Lack of Custom Field Resolvers: One of GraphQL's strengths is its ability to map each field to a resolver, enabling the client to request specific data. The Model Schema's approach of merely returning DB rows turns GraphQL into a glorified REST API. Custom field resolvers, such as the example below, are not possible:
```
type Post {
 id: String!
 title: String!
 localizedTitle(locale: String): String
 content: String!
}
```
Limitations of Custom Types: Custom types cannot be used in arguments, preventing the creation of queries with the same structure as generated ones. Additionally, custom types that reference models are not supported, hindering the creation of custom list queries. For example, defining ModelPostConnection or ModelPostFilterInput is not possible:
```
type ModelPostConnection {
 items: [Post]!
 nextToken: String
}

type Query {
 listPosts(
   id: ID,
   filter: ModelPostFilterInput,
   limit: Int,
   nextToken: String,
   sortDirection: ModelSortDirection
 ): ModelPostConnection
}
```

Proposed Solution

Currently, defineData supports SDL for DynamoDB-backed schemas, as outlined in this GitHub pull request. However, attempting to pass in a SQL-based schema results in errors because defineData defaults to a DYNAMO_DATA_SOURCE_STRATEGY. The DataProps interface lacks the necessary API surface to override this default behavior.

Introducing support for SQL-based schemas and allowing developers to specify the data source strategy would greatly enhance the flexibility and usability of Amplify Gen 2 for a broader range of applications.

I'm aware that this will result in the loss of end-to-end typing. However, this is not much of an issue for customers who prefers to not use the data client, but instead use GraphQL clients (TanStack, Apollo, URQ etc) on the frontend, and a bespoke SQL Query Builder on the backend.

ykethan commented 3 months ago

Hey,👋 thanks for raising this! I'm going to transfer this over to our API repository for better assistance 🙂

kekami commented 3 months ago

Hey,👋 thanks for raising this! I'm going to transfer this over to our API repository for better assistance 🙂

@ykethan This pertains defineData which is in the backend repository. Associated PR: https://github.com/aws-amplify/amplify-backend/pull/1706

dpilch commented 3 months ago

I think this feature makes sense to add. We will need to discuss internally to make sure we align on the proposed API.

FWIW, we intended to reach feature parity with the data schema builder and GraphQL SDL at some point in the future.

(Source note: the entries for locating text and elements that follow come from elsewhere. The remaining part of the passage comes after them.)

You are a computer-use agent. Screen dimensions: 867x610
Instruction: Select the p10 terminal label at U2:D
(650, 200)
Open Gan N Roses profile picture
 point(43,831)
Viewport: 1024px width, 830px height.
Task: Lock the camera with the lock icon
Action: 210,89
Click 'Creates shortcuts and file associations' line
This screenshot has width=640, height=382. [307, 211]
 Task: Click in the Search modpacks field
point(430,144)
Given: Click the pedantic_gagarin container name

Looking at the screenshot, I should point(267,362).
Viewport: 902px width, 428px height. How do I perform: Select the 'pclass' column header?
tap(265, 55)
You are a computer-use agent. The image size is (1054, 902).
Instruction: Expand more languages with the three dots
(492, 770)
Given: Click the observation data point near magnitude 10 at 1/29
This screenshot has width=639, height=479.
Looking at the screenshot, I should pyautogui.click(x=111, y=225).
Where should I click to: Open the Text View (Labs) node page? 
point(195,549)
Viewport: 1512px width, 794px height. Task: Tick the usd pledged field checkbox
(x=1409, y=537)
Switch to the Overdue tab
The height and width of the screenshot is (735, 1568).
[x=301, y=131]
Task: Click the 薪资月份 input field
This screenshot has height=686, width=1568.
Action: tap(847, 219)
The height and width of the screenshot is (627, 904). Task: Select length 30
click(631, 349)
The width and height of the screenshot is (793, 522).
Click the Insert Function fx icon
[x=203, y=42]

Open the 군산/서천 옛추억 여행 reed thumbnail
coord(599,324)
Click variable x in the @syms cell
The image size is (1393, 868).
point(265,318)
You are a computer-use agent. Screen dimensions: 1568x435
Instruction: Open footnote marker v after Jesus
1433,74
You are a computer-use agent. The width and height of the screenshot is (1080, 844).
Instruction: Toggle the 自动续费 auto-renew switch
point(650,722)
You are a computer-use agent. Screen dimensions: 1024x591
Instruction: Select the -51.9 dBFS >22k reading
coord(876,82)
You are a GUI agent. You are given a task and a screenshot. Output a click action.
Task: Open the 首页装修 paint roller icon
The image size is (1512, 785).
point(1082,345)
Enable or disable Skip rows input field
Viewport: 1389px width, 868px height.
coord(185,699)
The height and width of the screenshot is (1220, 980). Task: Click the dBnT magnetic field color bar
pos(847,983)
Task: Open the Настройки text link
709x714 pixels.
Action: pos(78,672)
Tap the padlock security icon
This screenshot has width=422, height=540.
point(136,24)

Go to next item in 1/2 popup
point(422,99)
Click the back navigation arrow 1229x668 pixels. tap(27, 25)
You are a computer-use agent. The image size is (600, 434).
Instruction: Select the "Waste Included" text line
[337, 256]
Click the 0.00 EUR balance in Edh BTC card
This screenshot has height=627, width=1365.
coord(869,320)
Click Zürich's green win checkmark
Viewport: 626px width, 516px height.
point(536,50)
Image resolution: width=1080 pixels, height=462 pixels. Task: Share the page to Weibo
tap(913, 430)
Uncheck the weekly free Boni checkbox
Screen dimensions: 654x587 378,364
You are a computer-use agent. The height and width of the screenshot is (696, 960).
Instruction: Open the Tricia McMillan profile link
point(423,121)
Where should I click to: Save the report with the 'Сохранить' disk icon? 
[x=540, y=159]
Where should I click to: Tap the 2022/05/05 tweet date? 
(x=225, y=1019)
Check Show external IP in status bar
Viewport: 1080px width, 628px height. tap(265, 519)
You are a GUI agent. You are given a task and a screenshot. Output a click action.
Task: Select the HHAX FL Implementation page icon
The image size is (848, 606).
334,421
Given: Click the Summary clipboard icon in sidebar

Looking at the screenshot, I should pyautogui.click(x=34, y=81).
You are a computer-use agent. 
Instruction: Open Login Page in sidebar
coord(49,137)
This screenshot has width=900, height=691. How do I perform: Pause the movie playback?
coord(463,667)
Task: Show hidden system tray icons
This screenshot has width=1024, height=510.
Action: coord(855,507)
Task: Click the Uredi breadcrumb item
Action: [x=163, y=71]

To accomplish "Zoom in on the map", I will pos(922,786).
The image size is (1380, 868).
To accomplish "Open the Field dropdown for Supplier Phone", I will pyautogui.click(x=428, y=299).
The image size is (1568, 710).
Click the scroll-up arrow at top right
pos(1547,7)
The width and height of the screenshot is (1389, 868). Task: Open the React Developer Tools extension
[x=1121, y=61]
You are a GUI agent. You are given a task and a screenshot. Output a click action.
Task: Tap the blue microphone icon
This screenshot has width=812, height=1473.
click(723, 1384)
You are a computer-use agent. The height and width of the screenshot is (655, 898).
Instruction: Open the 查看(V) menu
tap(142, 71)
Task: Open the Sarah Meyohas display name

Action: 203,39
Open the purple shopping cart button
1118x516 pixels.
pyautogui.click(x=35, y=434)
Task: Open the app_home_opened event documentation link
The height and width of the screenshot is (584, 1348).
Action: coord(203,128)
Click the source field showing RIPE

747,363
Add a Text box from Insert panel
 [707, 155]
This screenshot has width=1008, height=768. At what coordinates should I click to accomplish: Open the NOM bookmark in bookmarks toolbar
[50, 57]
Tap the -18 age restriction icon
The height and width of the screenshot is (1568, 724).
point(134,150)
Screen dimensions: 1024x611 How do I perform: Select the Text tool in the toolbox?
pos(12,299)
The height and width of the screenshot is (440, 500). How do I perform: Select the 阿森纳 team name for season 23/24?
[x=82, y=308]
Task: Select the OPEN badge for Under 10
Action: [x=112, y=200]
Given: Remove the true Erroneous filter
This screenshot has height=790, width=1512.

kekami commented 3 months ago

Yes, I believe adding this feature would be very beneficial. Achieving feature parity with the data schema builder would be especially advantageous for customers using DynamoDB. Given DDB's simpler query capabilities, most database interactions can be effectively managed through AppSync.

However, for customers utilizing SQL databases, fetching data via GraphQL from within a Lambda function may not be as practical as using a SQL query builder that supports joins and transactions. The GraphQL spec is just not versatile enough.

I also see benefits in decoupling the two schemas as it allows for greater flexibility and more tailored API design. This of course comes at the cost of end-to-end typings, but that can be up to the customer to decide.

Thank you for considering this enhancement.

sundersc commented 2 months ago

@kekami - It is possible to use SDL with SQL datasource today. (DX is not great though, you will need to explicitly provide the VPC config and a bunch of other attributes even though you are not using them).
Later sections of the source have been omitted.